Problem statement: Produce a character-for-character copy of the data below.

[Collection entries]
· · · · · · ·

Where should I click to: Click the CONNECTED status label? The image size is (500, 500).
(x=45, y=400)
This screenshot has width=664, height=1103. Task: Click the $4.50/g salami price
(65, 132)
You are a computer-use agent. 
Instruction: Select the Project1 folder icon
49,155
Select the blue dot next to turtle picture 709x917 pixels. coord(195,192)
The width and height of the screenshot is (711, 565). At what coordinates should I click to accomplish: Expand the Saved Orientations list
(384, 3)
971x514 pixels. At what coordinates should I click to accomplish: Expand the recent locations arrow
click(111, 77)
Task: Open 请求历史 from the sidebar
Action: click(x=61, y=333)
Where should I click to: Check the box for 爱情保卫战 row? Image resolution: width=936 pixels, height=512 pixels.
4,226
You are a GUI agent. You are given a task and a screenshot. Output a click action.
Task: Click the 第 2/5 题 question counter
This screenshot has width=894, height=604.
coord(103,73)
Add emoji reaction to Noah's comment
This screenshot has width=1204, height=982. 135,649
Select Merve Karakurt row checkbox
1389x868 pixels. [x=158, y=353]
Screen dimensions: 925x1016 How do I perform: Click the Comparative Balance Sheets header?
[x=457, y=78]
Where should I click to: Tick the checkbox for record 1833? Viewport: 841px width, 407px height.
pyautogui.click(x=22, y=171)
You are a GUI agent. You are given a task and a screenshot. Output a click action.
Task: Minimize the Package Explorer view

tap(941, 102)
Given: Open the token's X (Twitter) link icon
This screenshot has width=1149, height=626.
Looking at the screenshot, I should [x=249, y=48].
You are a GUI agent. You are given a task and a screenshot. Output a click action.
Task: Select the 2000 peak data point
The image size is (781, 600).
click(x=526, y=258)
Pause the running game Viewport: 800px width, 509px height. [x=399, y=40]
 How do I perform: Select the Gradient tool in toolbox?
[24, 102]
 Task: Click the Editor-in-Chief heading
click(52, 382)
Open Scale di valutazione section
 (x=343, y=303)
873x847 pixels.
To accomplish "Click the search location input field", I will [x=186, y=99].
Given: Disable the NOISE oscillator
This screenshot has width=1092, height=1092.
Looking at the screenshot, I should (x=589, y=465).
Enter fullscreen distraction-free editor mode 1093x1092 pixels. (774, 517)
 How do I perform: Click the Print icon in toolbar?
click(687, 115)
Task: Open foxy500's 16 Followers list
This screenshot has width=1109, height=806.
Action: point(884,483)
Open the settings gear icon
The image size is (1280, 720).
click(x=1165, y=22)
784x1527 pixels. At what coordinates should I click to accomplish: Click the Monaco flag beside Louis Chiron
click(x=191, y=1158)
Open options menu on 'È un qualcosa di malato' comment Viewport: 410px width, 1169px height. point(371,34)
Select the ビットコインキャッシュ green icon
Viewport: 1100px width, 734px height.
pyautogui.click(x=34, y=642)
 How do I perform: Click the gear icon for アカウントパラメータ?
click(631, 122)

· · · · · · ·

Answer for this exercise:
Where should I click to: Click the CONNECTED status label? The image size is (500, 500).
(x=45, y=400)
This screenshot has width=664, height=1103. Task: Click the $4.50/g salami price
(65, 132)
You are a computer-use agent. 
Instruction: Select the Project1 folder icon
49,155
Select the blue dot next to turtle picture 709x917 pixels. coord(195,192)
The width and height of the screenshot is (711, 565). At what coordinates should I click to accomplish: Expand the Saved Orientations list
(384, 3)
971x514 pixels. At what coordinates should I click to accomplish: Expand the recent locations arrow
click(111, 77)
Task: Open 请求历史 from the sidebar
Action: click(x=61, y=333)
Where should I click to: Check the box for 爱情保卫战 row? Image resolution: width=936 pixels, height=512 pixels.
4,226
You are a GUI agent. You are given a task and a screenshot. Output a click action.
Task: Click the 第 2/5 题 question counter
This screenshot has width=894, height=604.
coord(103,73)
Add emoji reaction to Noah's comment
This screenshot has width=1204, height=982. 135,649
Select Merve Karakurt row checkbox
1389x868 pixels. [x=158, y=353]
Screen dimensions: 925x1016 How do I perform: Click the Comparative Balance Sheets header?
[x=457, y=78]
Where should I click to: Tick the checkbox for record 1833? Viewport: 841px width, 407px height.
pyautogui.click(x=22, y=171)
You are a GUI agent. You are given a task and a screenshot. Output a click action.
Task: Minimize the Package Explorer view

tap(941, 102)
Given: Open the token's X (Twitter) link icon
This screenshot has width=1149, height=626.
Looking at the screenshot, I should [x=249, y=48].
You are a GUI agent. You are given a task and a screenshot. Output a click action.
Task: Select the 2000 peak data point
The image size is (781, 600).
click(x=526, y=258)
Pause the running game Viewport: 800px width, 509px height. [x=399, y=40]
 How do I perform: Select the Gradient tool in toolbox?
[24, 102]
 Task: Click the Editor-in-Chief heading
click(52, 382)
Open Scale di valutazione section
 (x=343, y=303)
873x847 pixels.
To accomplish "Click the search location input field", I will [x=186, y=99].
Given: Disable the NOISE oscillator
This screenshot has width=1092, height=1092.
Looking at the screenshot, I should (x=589, y=465).
Enter fullscreen distraction-free editor mode 1093x1092 pixels. (774, 517)
 How do I perform: Click the Print icon in toolbar?
click(687, 115)
Task: Open foxy500's 16 Followers list
This screenshot has width=1109, height=806.
Action: point(884,483)
Open the settings gear icon
The image size is (1280, 720).
click(x=1165, y=22)
784x1527 pixels. At what coordinates should I click to accomplish: Click the Monaco flag beside Louis Chiron
click(x=191, y=1158)
Open options menu on 'È un qualcosa di malato' comment Viewport: 410px width, 1169px height. point(371,34)
Select the ビットコインキャッシュ green icon
Viewport: 1100px width, 734px height.
pyautogui.click(x=34, y=642)
 How do I perform: Click the gear icon for アカウントパラメータ?
click(631, 122)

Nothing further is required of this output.